Caching — Work

Caching is the process of storing copies of files in a cache, or a temporary storage location, so that they can be accessed more quickly.

In simpler words, caching is a technique to preserve data in a temporary—faster—storage, like memory. But why do we need to preserve it in temporary storage? In short, we do that so the data can be accessed quickly and delivered to users faster.

Why is Caching Important

Perhaps, when our application doesn't have that many users accessing it daily, caching may seem less useful. That's because the database queries aren't that many yet, and the system is still responsive enough to deliver results quickly.

But imagine we have this kind of app that is used by so many people— let's say some sort of IMDB (Internet Movie Database) that's used by many websites as a reference for movies, or even a social media platform like Letterboxd. Then there's this one movie that gets accessed quite often by many people.

GET /movies/the-perks-of-being-a-wallflower

{
    "slug": "the-perks-of-being-a-wallflower",
    "title": "The Perks of Being a Wallflower",
    "year": 2012,
    "genre": "Drama, Romance",
    "director": "Stephen Chbosky",
    "synopsis": "A socially awkward teenager finds solace in two charismatic seniors who welcome him to the real world.",
    "rating": "PG13",
    "duration": "103 min",
    "poster": "https://www.imdb.com/images/the-perks-of-being-a-wallflower.jpg",
    "release_date": "2012-09-21",
    "language": "English",
    "country": "USA"
}

That particular endpoint, even though it is accessed by thousands or millions of people at once, will always return the same result—unless the movie details are changed. It would be unfortunate for our system to hit the database with thousands of queries, only to return the same result, but slower.
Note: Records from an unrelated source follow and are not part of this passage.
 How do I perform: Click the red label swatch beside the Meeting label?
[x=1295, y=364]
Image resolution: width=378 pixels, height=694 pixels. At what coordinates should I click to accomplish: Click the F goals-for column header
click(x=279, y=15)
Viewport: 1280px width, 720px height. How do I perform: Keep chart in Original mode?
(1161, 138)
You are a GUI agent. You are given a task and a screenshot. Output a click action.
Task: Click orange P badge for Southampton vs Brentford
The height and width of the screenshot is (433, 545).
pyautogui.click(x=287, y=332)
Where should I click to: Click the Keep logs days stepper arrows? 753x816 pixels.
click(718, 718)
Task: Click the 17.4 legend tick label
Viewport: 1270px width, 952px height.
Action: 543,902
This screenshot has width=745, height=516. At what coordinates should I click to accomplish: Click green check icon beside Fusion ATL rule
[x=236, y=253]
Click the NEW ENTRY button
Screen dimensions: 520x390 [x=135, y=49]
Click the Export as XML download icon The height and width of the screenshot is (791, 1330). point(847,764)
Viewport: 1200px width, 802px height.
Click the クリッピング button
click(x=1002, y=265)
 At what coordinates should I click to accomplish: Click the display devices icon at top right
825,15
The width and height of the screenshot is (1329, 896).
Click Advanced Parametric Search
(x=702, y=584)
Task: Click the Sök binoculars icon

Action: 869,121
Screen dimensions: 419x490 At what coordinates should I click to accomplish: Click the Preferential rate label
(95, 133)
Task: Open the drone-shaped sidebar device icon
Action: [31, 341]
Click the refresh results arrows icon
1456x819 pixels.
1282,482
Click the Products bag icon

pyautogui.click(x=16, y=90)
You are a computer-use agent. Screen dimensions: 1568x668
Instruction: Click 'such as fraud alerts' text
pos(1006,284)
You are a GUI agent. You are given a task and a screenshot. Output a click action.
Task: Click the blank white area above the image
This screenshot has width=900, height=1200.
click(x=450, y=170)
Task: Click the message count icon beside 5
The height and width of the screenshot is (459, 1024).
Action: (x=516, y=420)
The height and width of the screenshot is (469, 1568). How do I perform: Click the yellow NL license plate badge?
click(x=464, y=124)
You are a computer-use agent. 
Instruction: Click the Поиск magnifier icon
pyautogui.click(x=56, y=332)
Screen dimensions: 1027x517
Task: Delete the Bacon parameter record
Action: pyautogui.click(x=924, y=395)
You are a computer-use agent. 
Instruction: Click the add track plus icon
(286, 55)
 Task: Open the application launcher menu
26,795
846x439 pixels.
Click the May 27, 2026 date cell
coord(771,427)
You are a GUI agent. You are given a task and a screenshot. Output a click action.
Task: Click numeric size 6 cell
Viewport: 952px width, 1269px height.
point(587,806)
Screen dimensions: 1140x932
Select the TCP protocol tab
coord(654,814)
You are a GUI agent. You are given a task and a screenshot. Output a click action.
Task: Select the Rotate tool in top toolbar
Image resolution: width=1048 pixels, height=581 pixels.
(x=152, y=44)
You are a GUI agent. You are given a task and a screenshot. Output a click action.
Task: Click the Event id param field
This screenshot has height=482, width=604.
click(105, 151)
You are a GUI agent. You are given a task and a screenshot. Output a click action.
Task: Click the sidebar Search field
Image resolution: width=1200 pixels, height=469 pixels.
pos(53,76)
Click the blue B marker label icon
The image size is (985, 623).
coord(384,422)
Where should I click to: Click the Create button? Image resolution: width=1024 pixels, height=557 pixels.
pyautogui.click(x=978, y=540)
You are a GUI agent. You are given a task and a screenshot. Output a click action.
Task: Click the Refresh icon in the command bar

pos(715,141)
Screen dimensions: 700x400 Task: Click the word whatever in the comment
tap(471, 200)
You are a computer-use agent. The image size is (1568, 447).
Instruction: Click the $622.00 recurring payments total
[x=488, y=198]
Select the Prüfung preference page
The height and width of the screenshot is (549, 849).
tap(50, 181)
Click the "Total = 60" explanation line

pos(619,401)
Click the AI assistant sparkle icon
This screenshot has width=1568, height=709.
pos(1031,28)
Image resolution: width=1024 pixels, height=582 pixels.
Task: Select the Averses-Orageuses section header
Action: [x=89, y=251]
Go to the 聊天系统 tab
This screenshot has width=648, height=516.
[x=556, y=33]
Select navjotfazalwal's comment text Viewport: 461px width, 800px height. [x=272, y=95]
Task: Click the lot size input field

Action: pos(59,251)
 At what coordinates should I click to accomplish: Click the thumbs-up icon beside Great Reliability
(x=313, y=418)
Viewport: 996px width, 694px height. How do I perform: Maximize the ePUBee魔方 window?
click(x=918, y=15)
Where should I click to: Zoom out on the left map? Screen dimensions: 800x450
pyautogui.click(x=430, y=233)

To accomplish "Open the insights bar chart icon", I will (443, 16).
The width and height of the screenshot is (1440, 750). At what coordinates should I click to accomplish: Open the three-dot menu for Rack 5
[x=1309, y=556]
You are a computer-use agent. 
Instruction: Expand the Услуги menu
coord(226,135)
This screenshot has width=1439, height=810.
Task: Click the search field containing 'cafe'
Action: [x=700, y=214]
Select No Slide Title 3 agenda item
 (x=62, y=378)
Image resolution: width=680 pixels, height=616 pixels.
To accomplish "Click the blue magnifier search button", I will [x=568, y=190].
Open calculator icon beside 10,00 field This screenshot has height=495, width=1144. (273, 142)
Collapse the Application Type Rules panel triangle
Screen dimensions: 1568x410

When an API call is made with similar parameters, the system retrieves the response from the cache and does not need to make a trip to the server, nor does it have to repeat the same operations to deliver the same result

By implementing caching, we don't need to touch "less useful" data in the database, thus reducing the latency and load, which in the end improves overall system performance. "Less useful" data in this context means data that holds the same value for almost every user, such as movie details.

The information we cache usually contains the response data from endpoints accessed by users. So if there's a user that sends a request to that particular endpoint, we can directly return the cached data without the need to access the database.

Where is Cache Stored?

As mentioned earlier, cache can be saved in temporary storage, whatever it may be, which is generally faster than a regular disk-based database. One example of this is Redis. Other options include memcached, node-cache, and many others that you can find yourself.

On the other hand, if we're talking about client-side caching, the cache will be stored in local storage. Even though it isn't stored directly in memory, client-side caching tends to be faster because the client doesn't have to reach the server. The local browser can handle the request and retrieve the response from its cache.

About Redis

Redis is the world's fastest in-memory database. It provides cloud and on-prem solutions for caching, vector search, and NoSQL databases that seamlessly fit into any tech stack.

Redis itself is very confident that its in-memory database is the fastest and can provide both cloud and on-premise services for caching. Not only caching, it also supports vector search, NoSQL database functionality, and many other features. Redis can be implemented in many tech stacks, including ExpressJS or Golang, with ease. Redis also provides many types of data structures, such as strings, hashes, lists, sets, sorted sets, and many others. Redis can also be used as a message broker with its publish-subscribe protocol.

As mentioned earlier, Redis is an in-memory data store, meaning that all data is stored temporarily in RAM (Random Access Memory), which is volatile. If the server somehow crashes, all the data saved there will be lost, including the cache, which is expected behavior. However, if you wish your data to persist, Redis also provides a data persistence option, which saves your data to disk instead.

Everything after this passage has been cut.